◆ EXERCISE DETAILS
Go over the data and work out how many lines include the word "Task". Give that number only.

(Collected data)
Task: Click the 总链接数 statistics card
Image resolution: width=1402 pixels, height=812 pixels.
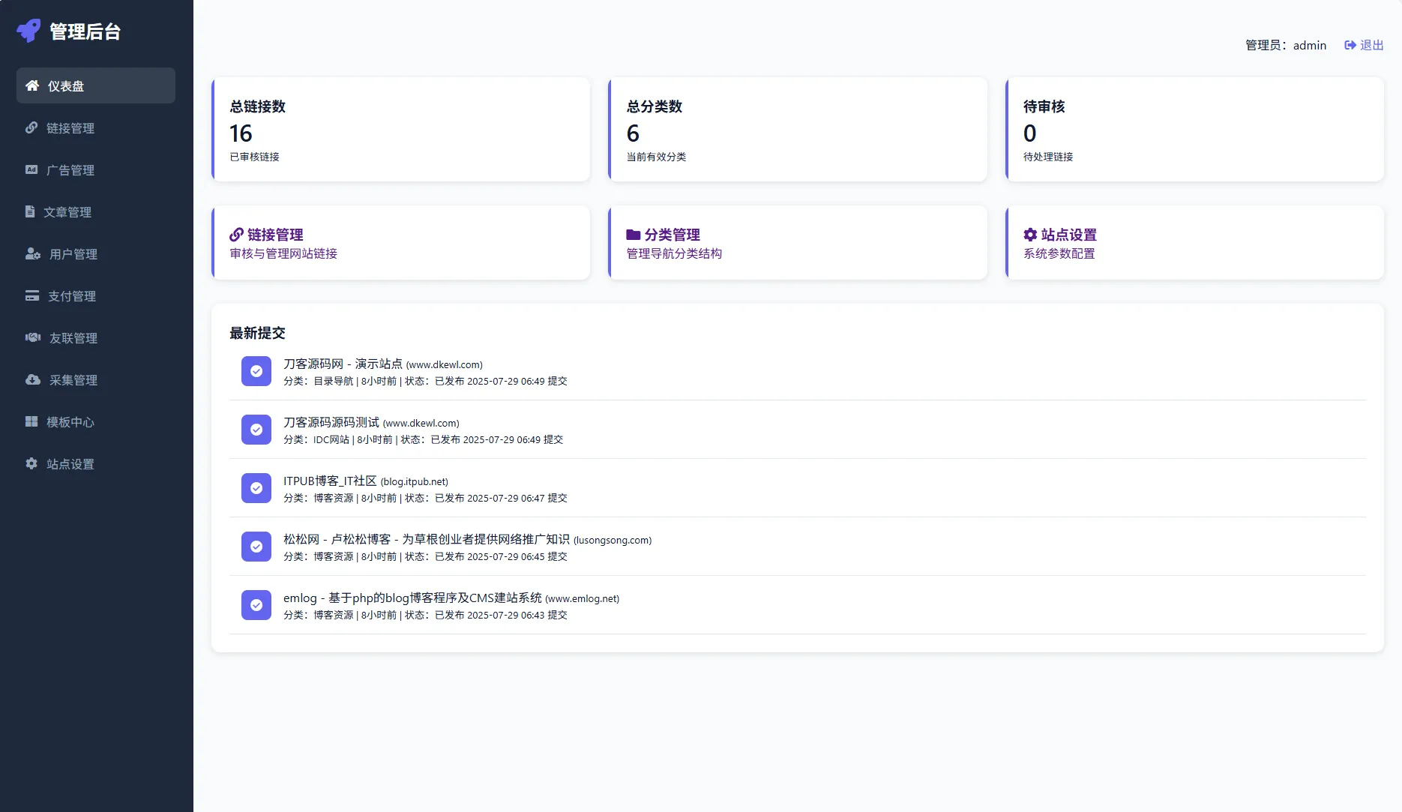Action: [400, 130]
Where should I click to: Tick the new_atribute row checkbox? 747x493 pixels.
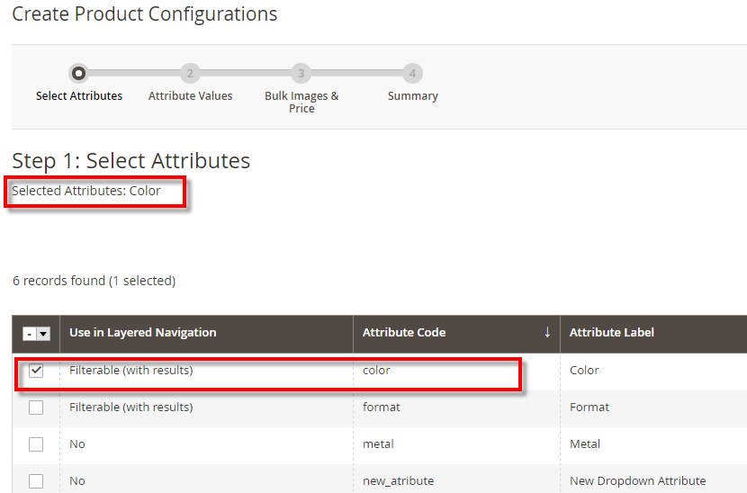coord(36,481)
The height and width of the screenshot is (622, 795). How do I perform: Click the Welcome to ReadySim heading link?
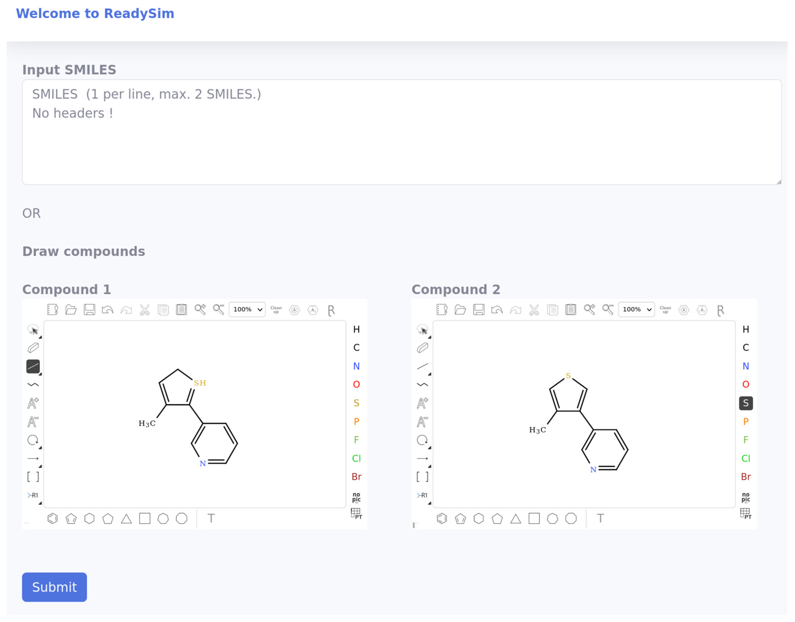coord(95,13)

...

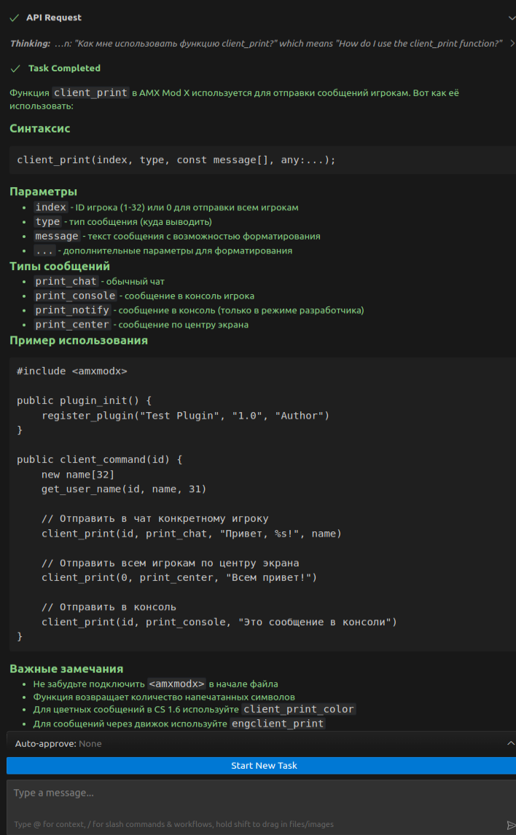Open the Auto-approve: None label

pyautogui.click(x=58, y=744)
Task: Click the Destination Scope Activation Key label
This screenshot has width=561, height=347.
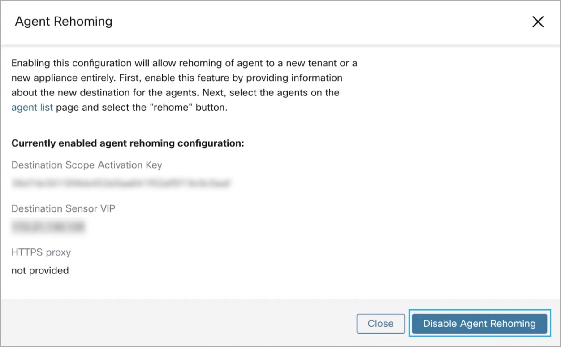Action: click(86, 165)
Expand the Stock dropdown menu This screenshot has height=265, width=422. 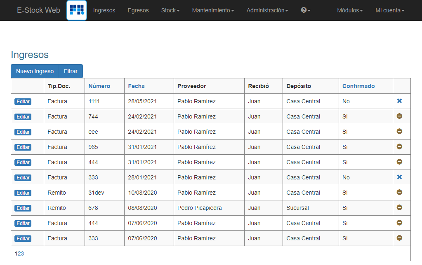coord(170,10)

◆ OUTPUT FOR THIS EXERCISE
2